Under the conditions of this study, the 96 hour no observed effect concentration (NOEC) was determined to be 33 mg/L using both cells/mL and average specific growth rate.

Description of key information

The 96 h EC50 was 100 mg/L based on growth rate. The 96 h NOEC was determined to be 33 mg/L.

Key value for chemical safety assessment

EC50 for freshwater algae:

100 mg/L

EC10 or NOEC for freshwater algae:

33 mg/L

Additional information

The acute toxicity of the water accommodated fraction (WAF) of the test material to the freshwater alga, Selenastrum capricornutum, was investigated during a range-finding study; performed under GLP conditions and to the standardised guideline OECD 201.

The test, which was designed to establish the approximate toxicity of the test substance, was performed for 96 hours at 24 ± 1 °C under static conditions with a control (0 mg/L) and five concentrations of WAF (0.3, 3.0, 33, 330, and 3,300 mg/L).

The dilution water was sterile enriched media adjusted to a pH of 7.5 ± 0.1. The five WAFs were prepared by formulating individual concentrations of the test substance and dilution water in mixing vessels equipped with a magnetic stirrer, stirring the mixtures for approximately 20 hours, settling the mixtures for approximately four hours, and siphoning the water phase containing the WAF. During the mixing period, the vortex extended approximately 25 % of the distance from the water surface to the bottom of the mixing vessels.

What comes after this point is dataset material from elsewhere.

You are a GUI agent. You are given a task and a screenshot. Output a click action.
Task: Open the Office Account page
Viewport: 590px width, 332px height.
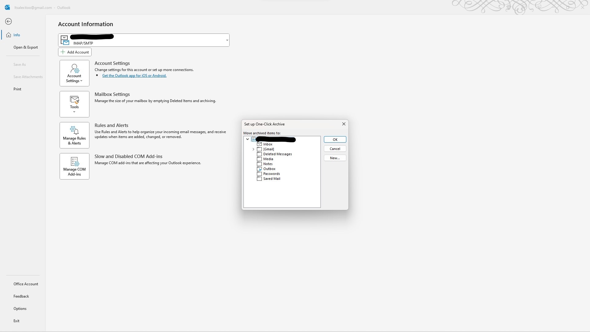point(26,284)
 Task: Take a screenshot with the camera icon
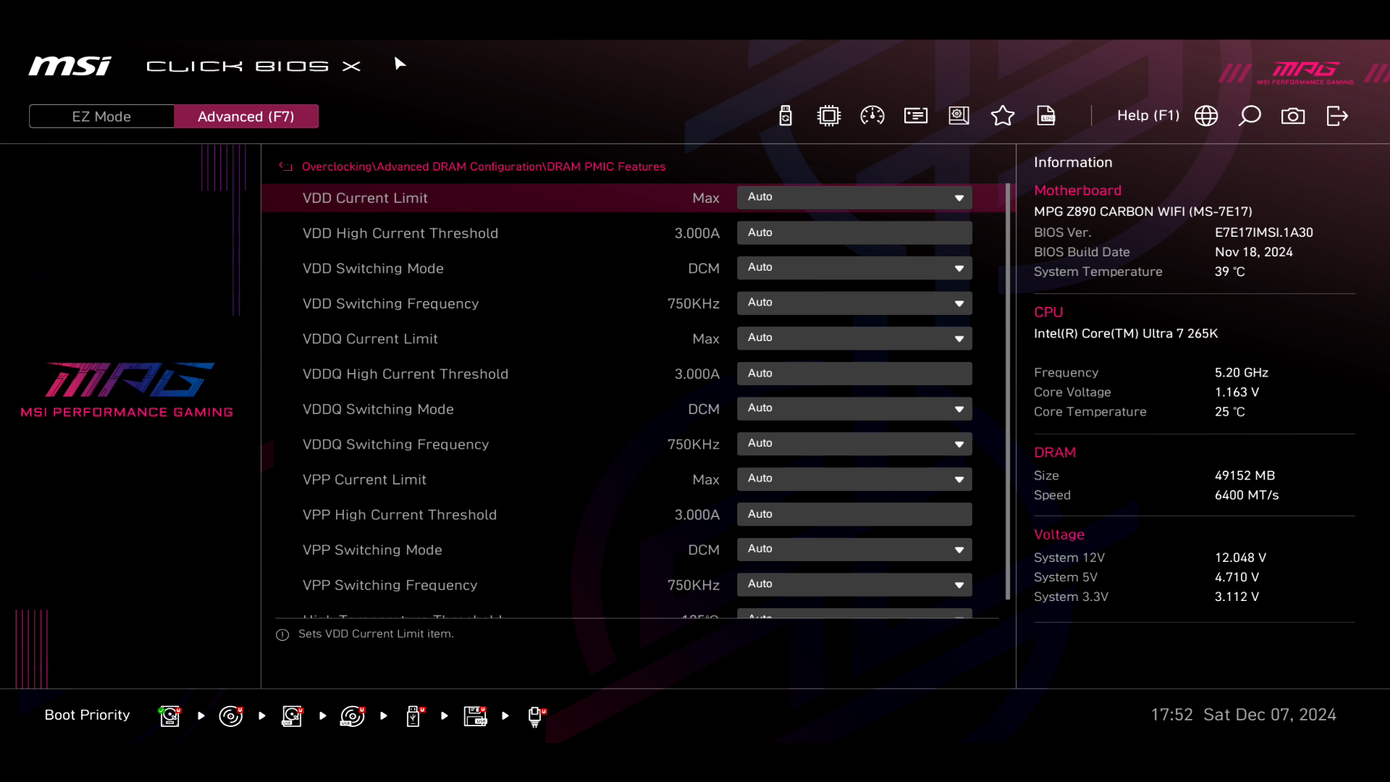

Insoluble material was observed at 24, 72, and 96 hours in vessels containing 330 mg/L and 3,300 mg/L test media (test solutions were turbid, and turbidity increased with concentration). No other insoluble material was noted during the test.

Exposure of freshwater alga to the test material resulted in a 96 hour median effective concentration (EC50) of 93 mg/L (95 % confidence interval = 33 to 330 mg/L) when calculated using cells/mL, and 100 mg/L (95 % confidence interval = 33 to 330 mg/L) when calculated using average specific growth rate.

Under the conditions of this study, the 96 hour no observed effect concentration (NOEC) was determined to be 33 mg/L using both cells/mL and average specific growth rate.